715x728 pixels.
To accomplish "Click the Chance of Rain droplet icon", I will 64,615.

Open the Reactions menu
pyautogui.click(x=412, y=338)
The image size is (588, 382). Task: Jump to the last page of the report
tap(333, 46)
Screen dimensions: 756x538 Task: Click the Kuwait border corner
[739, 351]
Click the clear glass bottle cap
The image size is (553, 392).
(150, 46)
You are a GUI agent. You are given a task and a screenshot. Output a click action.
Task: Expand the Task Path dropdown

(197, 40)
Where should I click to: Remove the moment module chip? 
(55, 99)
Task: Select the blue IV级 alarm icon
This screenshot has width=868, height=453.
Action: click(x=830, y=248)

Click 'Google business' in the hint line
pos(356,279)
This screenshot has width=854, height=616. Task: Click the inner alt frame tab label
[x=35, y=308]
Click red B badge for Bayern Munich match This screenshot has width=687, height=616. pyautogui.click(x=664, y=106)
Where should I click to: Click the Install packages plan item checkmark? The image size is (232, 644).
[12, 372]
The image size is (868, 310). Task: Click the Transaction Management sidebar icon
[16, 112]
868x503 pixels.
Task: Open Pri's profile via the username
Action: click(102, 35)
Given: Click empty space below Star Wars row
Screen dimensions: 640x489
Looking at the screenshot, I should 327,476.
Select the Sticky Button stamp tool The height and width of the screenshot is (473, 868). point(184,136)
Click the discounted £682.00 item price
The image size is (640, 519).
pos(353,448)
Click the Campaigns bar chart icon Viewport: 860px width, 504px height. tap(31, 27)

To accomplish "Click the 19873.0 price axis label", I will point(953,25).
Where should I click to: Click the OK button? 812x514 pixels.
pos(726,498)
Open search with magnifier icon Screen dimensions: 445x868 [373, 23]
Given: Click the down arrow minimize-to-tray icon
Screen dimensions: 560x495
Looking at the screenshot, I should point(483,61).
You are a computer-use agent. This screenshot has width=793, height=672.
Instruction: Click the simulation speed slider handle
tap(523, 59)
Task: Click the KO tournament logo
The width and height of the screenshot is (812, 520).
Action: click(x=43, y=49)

EXERCISE AIM: Which lines of the data contain the word "agent"? Copy each one.

ANSWER SPACE:
You are a GUI agent. You are given a task and a screenshot. Output a click action.
You are a computer-use agent. This screenshot has width=793, height=672.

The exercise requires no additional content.